If you have an idle moment I recommend that you visit the ICC’s website http://www.icc-cricket.com/icc/, not because it is particularly exciting, but because you will see there in sharp relief the full panoply of the ICC’s hegemony over world cricket. Included on the site are the “Playing Conditions for Test matches” (24 pages) and for One Day Internationals (30 pages); the ICC Code of Conduct for players (30 pages) and umpires (6 pages) as well as a plethora of other documents which are apparently necessary to govern world cricket today. These also include a four page description of the “Principles of Natural Justice” which clearly seeks to legitimise the ICC’s disciplinary controls. However nowhere in these self created “principles” is there an acknowledgment that for the actions of a law maker to be seen to be fair they must be seen to be accountable to those that they govern.

We are only a few months into the cricketing year and already there have been (believe it or not) nineteen instances of the ICC "court" passing sentences on cricketers for breaches of their "Code of Conduct". So far eight Pakistan players, Kaneira, Akhtar, Razzaq and Inzamam (four times); two Indians, Balaji and Ganguly (twice); one Bangladeshi, Haque; two Zimbabweans, Taylor and Taibu; five South Africans, Kallis, Langeveldt, Ntini and Smith (twice) and one Englishman, Vaughan, have been disciplined. In 2004 there were thirty-four instances of ICC discipline compared with twenty the year before. The workload of the ICC judges is on the increase!

It is difficult to discover what the views of cricketers are on the subject of the ICC’s exercising of its power because for them to criticise what the ICC does would in itself be a breach of the ICC’s own code of conduct and would lead to the player being disciplined! But there are signs that the ICC’s own paymasters (the boards of control of the cricketing nations) are getting frustrated. Recently we have seen Indian board supporting its player Harbhajan Singh in his battle with the ICC over his bowling action. It is only if the individual boards continue to do this that there is any possibility of change.
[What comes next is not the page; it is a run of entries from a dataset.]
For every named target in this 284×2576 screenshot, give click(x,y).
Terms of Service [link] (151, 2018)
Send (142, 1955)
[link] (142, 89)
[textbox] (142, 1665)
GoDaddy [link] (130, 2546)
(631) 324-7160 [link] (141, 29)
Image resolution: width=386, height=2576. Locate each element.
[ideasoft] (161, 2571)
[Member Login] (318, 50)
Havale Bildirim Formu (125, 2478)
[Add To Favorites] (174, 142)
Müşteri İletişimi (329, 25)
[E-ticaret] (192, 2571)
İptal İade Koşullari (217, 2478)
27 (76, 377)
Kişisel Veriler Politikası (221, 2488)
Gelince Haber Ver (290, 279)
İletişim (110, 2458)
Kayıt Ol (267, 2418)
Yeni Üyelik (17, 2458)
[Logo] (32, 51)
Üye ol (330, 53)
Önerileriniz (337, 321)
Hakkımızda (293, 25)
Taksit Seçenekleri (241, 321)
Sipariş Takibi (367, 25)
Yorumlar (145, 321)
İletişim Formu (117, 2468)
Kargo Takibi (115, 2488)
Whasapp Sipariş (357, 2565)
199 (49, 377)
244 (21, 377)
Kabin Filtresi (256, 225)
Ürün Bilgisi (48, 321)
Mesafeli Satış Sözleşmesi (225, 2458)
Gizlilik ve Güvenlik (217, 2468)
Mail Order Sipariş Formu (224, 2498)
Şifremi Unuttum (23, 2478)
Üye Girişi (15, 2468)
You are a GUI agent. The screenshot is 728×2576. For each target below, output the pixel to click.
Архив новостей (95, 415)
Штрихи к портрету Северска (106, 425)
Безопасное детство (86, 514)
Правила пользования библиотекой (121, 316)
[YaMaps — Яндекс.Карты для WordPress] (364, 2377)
Whilst the ICC’s “Principles of Natural Justice” do state that players have the right to a fair hearing and to expect that there will be no bias in judgements they nowhere say that the players have any rights in the determination of the processes in the first place. The fact that players are neutered in the ICC’s rule that they must not make any comments about the rulings of officials during (or even after) matches has led to a number of disciplinary procedures (including that against England captain Michael Vaughan earlier this year). This is a clear negation of the principle of natural justice called “freedom of speech” – not surprisingly this is not a principle that appears anywhere in the ICC’s volumes of codes.

The power of the ICC is far too great, in inhibits players, officials and even the executives of ICC member countries from participating in proper debate. It treats the players, in particular, as if they are recalcitrant schoolboys who can only be controlled if volumes of rules are applied to them and if they are disciplined for every breach. I believe that if you want good behaviour from your players the best way to get that is to make them active partners in what you do. The ICC’s rules would be respected far more by players if these players (and/or their representatives) had been part of the process of their creation and if they were active participants in their application.